Inoltre, Meloni accusa i sindaci di avere usato le «istituzioni senza pudore, come se fossero sezioni di partito». Pronta la risposta del primo cittadino di Firenze, Dario Nardella. «L’attacco ai sindaci e ai presidenti di Regione, che sono i politici più vicini ai cittadini, dimostra un certo nervosismo e una certa aggressività da parte dell’onorevole deputata Meloni. Mi dispiace che Meloni non noti che tra i firmatari ci sono moltissimi esponenti di centrodestra. Forse Fdi spera di lucrare consensi dal caos istituzionale ed economico del Pese, ma dalla cenere si raccoglie solo cenere».

Crisi di Governo – Il testo della lettera

“Con incredulità e preoccupazione assistiamo alla conclamazione della crisi di Governo generata da comportamenti irresponsabili di una parte della maggioranza

Le nostre città, chiamate dopo la pandemia e con la guerra in corso ad uno sforzo inedito per il rilancio economico, la realizzazione delle opere pubbliche indispensabili e la gestione dell’emergenza sociale, non possono permettersi oggi una crisi che significa immobilismo e divisione laddove ora servono azione, credibilità, serietà.
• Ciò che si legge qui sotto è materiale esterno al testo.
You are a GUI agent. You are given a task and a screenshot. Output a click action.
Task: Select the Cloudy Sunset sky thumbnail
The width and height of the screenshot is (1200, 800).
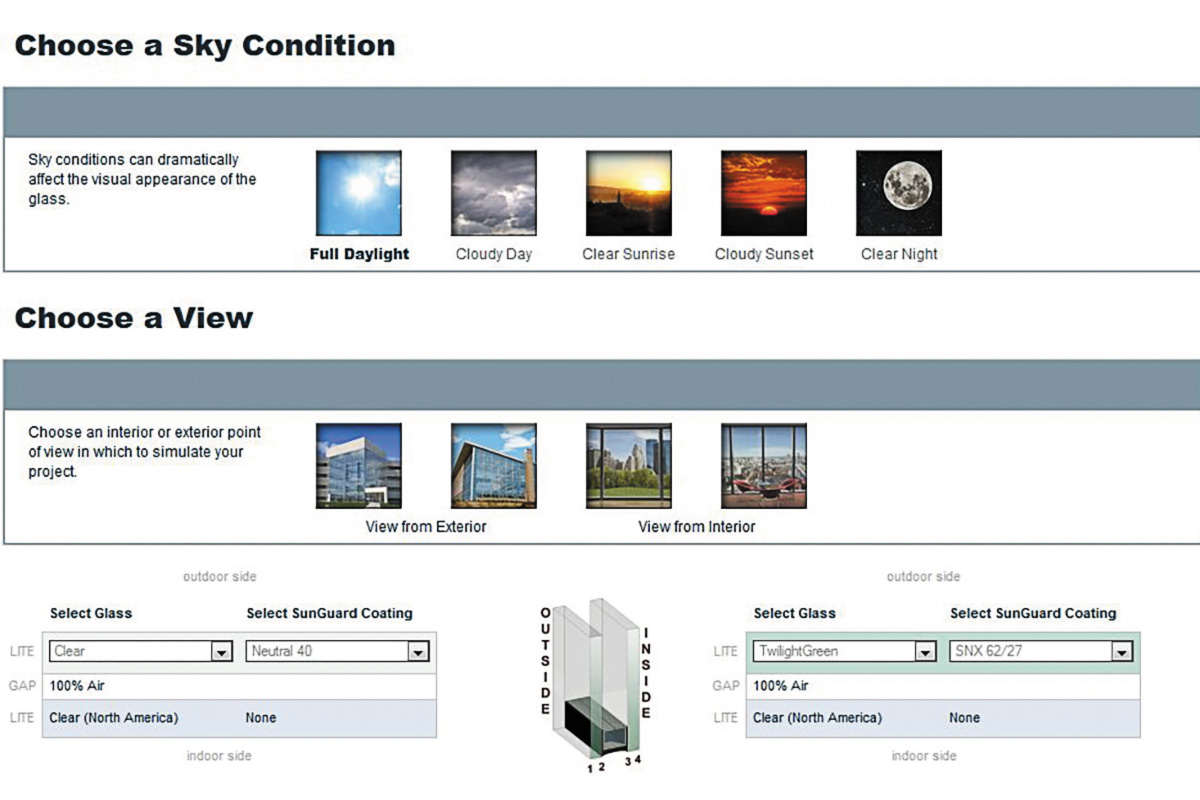pos(764,193)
Il Presidente Mario Draghi ha rappresentato fino ad ora in modo autorevole il nostro Paese nel consesso internazionale. E ancora una volta ha dimostrato dignità e statura, politica e istituzionale. Draghi ha scelto con coraggio e rigore di non accontentarsi della fiducia numerica ottenuta in aula. Ma di esigere la sincera e leale fiducia politica di tutti i partiti che lo hanno sostenuto dall’inizio.

Noi Sindaci, chiamati ogni giorno alla difficile gestione e risoluzione dei problemi che affliggono i nostri cittadini, chiediamo a Mario Draghi di andare avanti. E spiegare al Parlamento le buoni ragioni che impongono di proseguire l’azione di governo.

Allo stesso modo chiediamo con forza a tutte le forze politiche presenti in Parlamento che hanno dato vita alla maggioranza di questo ultimo anno e mezzo di pensare al bene comune e di anteporre l’interesse del Paese ai propri problemi interni. Queste forze, nel reciproco rispetto, hanno il dovere di portare in fondo il lavoro iniziato in un momento cruciale per la vita delle famiglie e delle imprese italiane. Se non dovessero farlo si prenderebbero una responsabilità storica davanti all’Italia e all’Europa e davanti alle future generazioni.
Ora più che mai abbiamo bisogno di stabilità, certezze e coerenza per continuare la trasformazione delle nostre città perché senza la rinascita di queste non rinascerà neanche l’Italia”.